Monthly Notices of the Royal Astronomical Society ◽

10.1093/mnras/stz1603 ◽

2019 ◽

Vol 487 (4) ◽

pp. 5143-5154

Author(s):

C M O’Riordan ◽

S J Warren ◽

D J Mortlock

Keyword(s):

Power Law ◽

Signal To Noise Ratio ◽

Theoretical Estimate ◽

Flux Ratio ◽

Positional Information ◽

Position Angle ◽

Gravitational Lenses ◽

The Galaxy ◽

Image Position ◽

Mass Profiles

Abstract In this series of papers, we develop a formalism for constraining mass profiles in strong gravitational lenses with extended images, using fluxes in addition to positional information. We start in this paper with a circular power-law profile and show that the slope γ is uniquely determined by only two observables: the flux ratio f1/f2 and the image position ratio θ1/θ2 of the two images. We derive an analytic expression relating these two observables to the slope, a result that does not depend on the Einstein angle or the structure or brightness of the source.
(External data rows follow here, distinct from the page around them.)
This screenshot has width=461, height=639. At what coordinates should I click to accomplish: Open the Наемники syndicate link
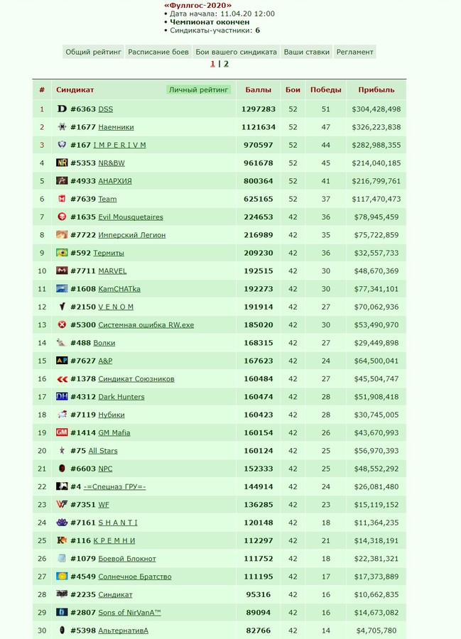(116, 127)
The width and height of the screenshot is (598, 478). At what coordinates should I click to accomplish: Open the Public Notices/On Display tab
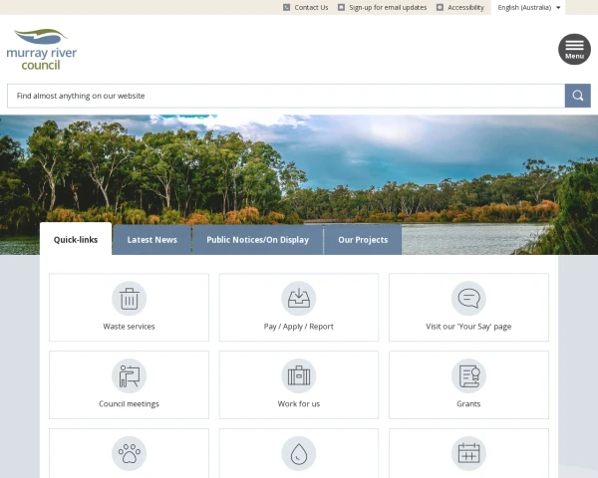tap(257, 240)
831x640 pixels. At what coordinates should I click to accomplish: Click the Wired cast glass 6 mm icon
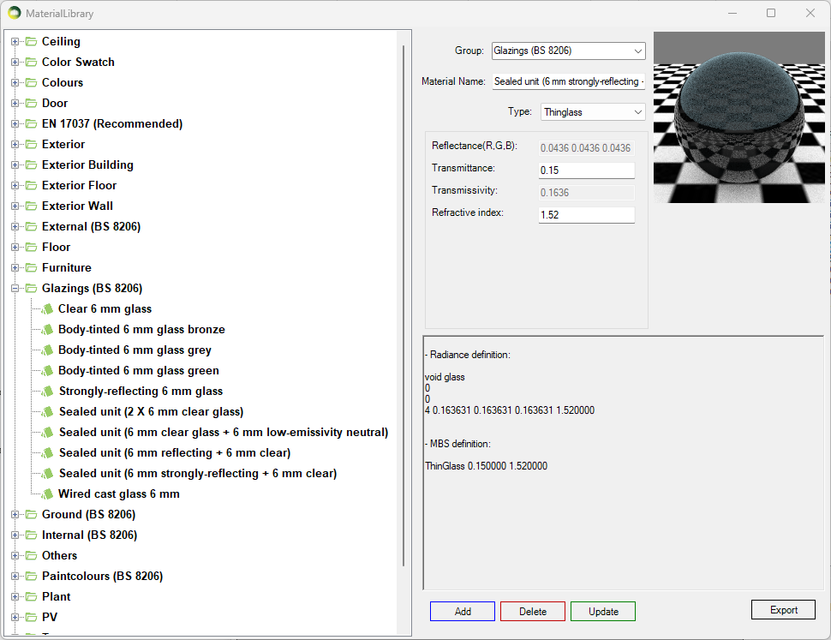click(x=48, y=494)
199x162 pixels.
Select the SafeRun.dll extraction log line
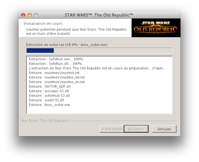tap(55, 64)
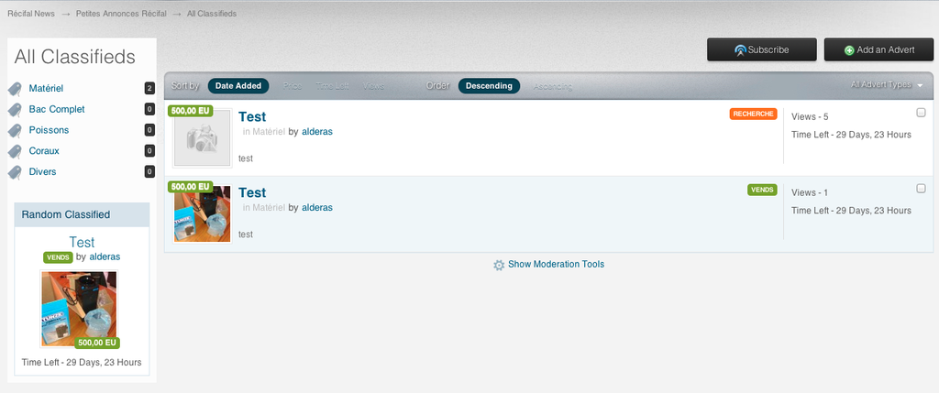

We then find an expression for the uncertainty on the slope σγ that depends only on the position ratio θ1/θ2 and the total signal-to-noise ratio (S/N) in the images. For example, in a system with position ratio θ1/θ2 = 0.5, S/N = 100, and γ = 2 we find that γ is constrained to a precision of ±0.03. We then test these results against a series of mock observations. We invert the images and fit an 11-parameter model, including ellipticity and position angle for both lens and source and measure the uncertainty on γ. We find agreement with the theoretical estimate for all mock observations. In future papers, we will examine the radial range of the galaxy over which the constraint on the slope applies, and extend the analysis to elliptical lenses.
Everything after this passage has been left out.